All for 3 inches of snow.
Usually, I expect a run on bread and milk in times like this. But today's suburbanite needs far more to survive the calamitous coating of slush on the driveway. A full supply of luncheon meats (usually thinly sliced and of the low-salt variety) as well as the accompanying coleslaw and German potato salad. A rainbow of boxed drinks to keep the kids energized when they want to play in the obligatory gray and brown snow. Grandpa's 30 favorite breakfast cereals, with the combined roughage (and taste) of the yearly Ukrainian harvest. Metamucil so he can pass all that cereal. Enough Lean Cuisine dinners to fatten up the whole family.
And that was just the family in front of me in line. The express line. Words can't express what the regular lines looked like.
As the line progressed towards the grand nave of the Cathedral du Retail, premonitions of doom and despair rose from the congregation of soccer moms and retirees. According to the denizens of Long Island, the four horsemen thrive on 2-to-3 inches of snow followed by sleet and two consecutive 50-degree days. One woman, two screaming toddlers in tow, wondered whether the roads would close. Not slow down close. An old man was beaming at heaving two huge bags of salt, joking that he'd use every last bit of it. Another two women chatted incessantly about whether the schools would close, and for how long.
All for 3 inches of snow.
It never ceases to amaze me. According to weathermen, the Rapture usually comes at isolated times between late November and late March. Calamitous end-times most dire are afoot at each "Winter Storm Warning," unless Yahweh smiles on us, then it's just a "Winter Storm Watch." Suburbia is acutely aware of these developments, and raids the supermarkets with reckless abandon. Once the storm passed, most of these people are left with lots of rotting frozen dinners and box after box of bad cereal.

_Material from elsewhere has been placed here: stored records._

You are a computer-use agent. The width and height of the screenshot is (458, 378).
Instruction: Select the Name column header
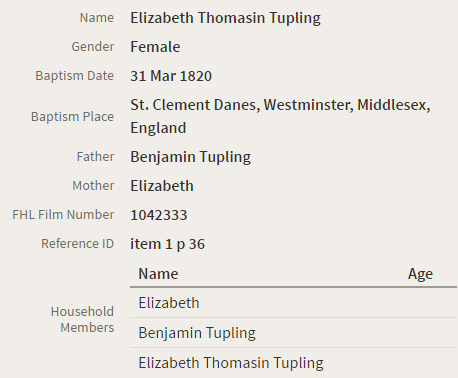(158, 274)
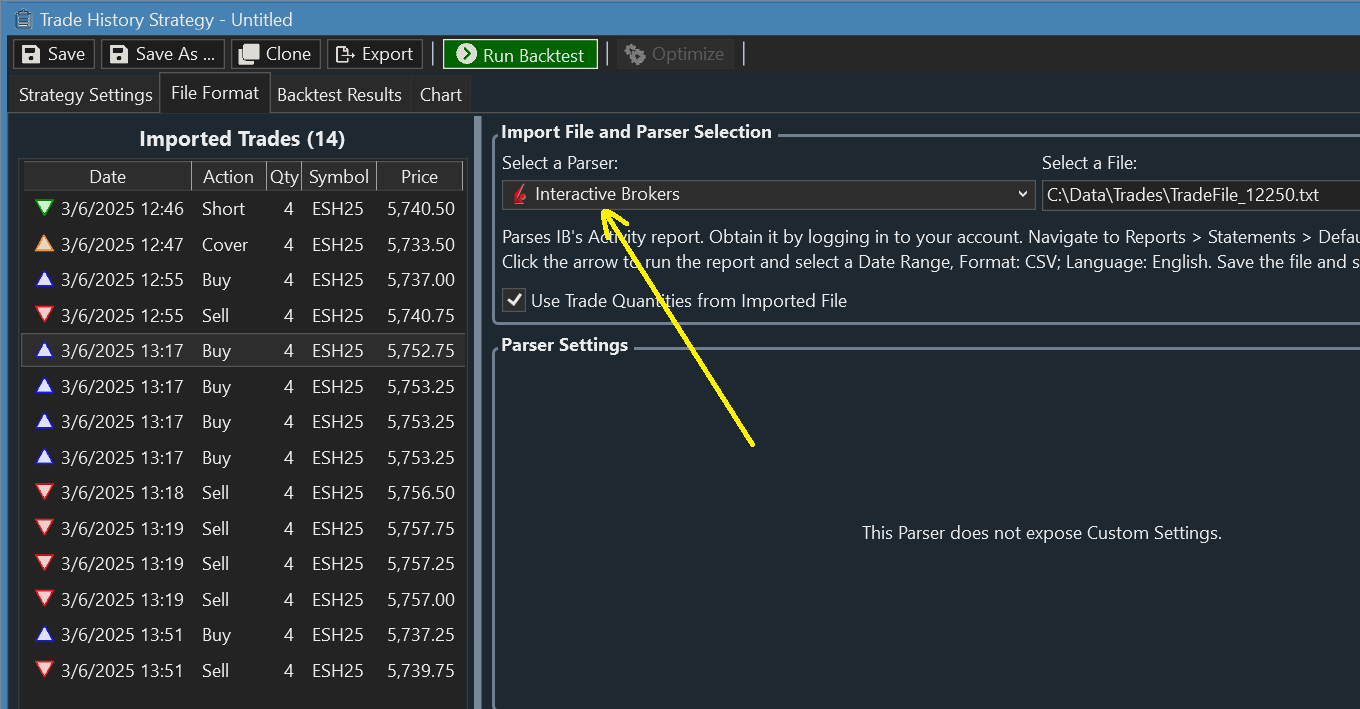Click the orange Cover arrow at 12:47
1360x709 pixels.
point(43,244)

As I got to the checkout guy, I was thinking about all those conversations, the premonitions, the signs and portents most dire. And just for a second, I leaned over to the checkout guy and did a quick check to make sure I was sane.
"It is only snowing a few inches, right buddy?"

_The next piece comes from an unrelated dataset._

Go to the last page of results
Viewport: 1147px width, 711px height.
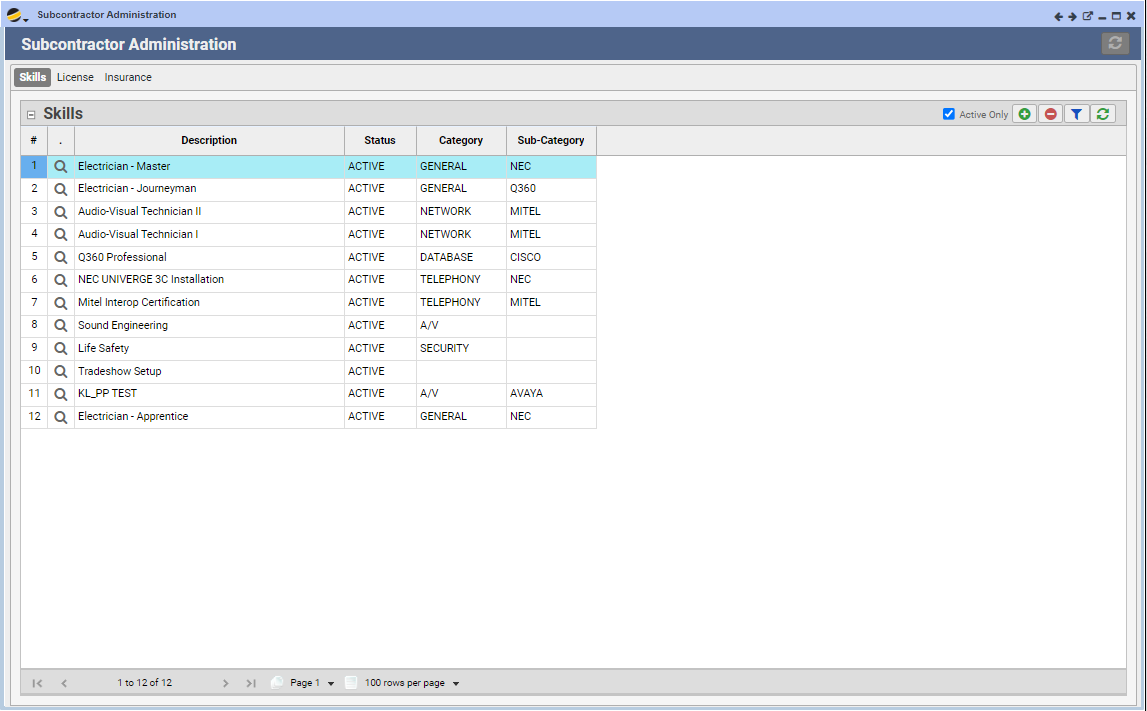pos(251,683)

"Yeah, that's what I heard."
"I thought so, thanks."
I got into the car with a smile, and the knowledge that I had enough deli meat to last at least through noon.
Luciano D'Orazio (loudogs1@aol.com)
BOSTON Snow in April is a magical thing. At a time when we can reasonably expect nature to shine out a blessing of pure spring sunshine, she opts instead to daintily lift her billowing gray skirts and poop merrily upon our upturned faces, burying us in a cloud of white fluffy crap.
My goodness. What's that landing on my head? On the sidewalk? All over
my car? Why, it's a freezing cold pile of magic. Thanks ever so
much, nature.
Writers, in general, tend to feel quite positively about nature.
They're all like: "April hath put a spirit of youth in everything." (William
Shakespeare)
Or: "When one tugs at a single thing in nature, he finds it attached to
the rest of the world." (John Muir)
Here is my quote: "ATTENTION NATURE: TAKE YOUR SNOW BACK OR I WILL FIND
A SMALL SAPLING AND KICK ITS ASS."
You heard me. Undo the snow within 24 hours, or the baby tree gets it.
James Norton (jim@flakmag.com)
NEW YORK Mother Nature, you disappoint me. After the roughest East Coast winter in years, you have the cojones to unleash a spring snowstorm today, thwarting the scheduled New York Yankees home opener. You didn't dis the crosstown Mets like that last week what gives? You have something against my beloved Bronx Bombers? Tell you what
I'll let it slide if you promise me sunny and pleasant conditions on my wedding day this September.
Your friend (I hope),
Chris M. Junior (chrisjr@mindspring.com)
NEW YORK This snow is clearly coming from Mayor Michael Bloomberg.
It has not been a good run for Mayors in New York. Giuliani is considered a hero by most, but I think we can all agree his stoicism on Sept. 11 pales in comparison to the ruthless aggression he exhibited by taking away the strip clubs in Times Square. Do you realize that the quarters I used to put in the peep show booths are now going to homeless people? Do you know how that makes me feel?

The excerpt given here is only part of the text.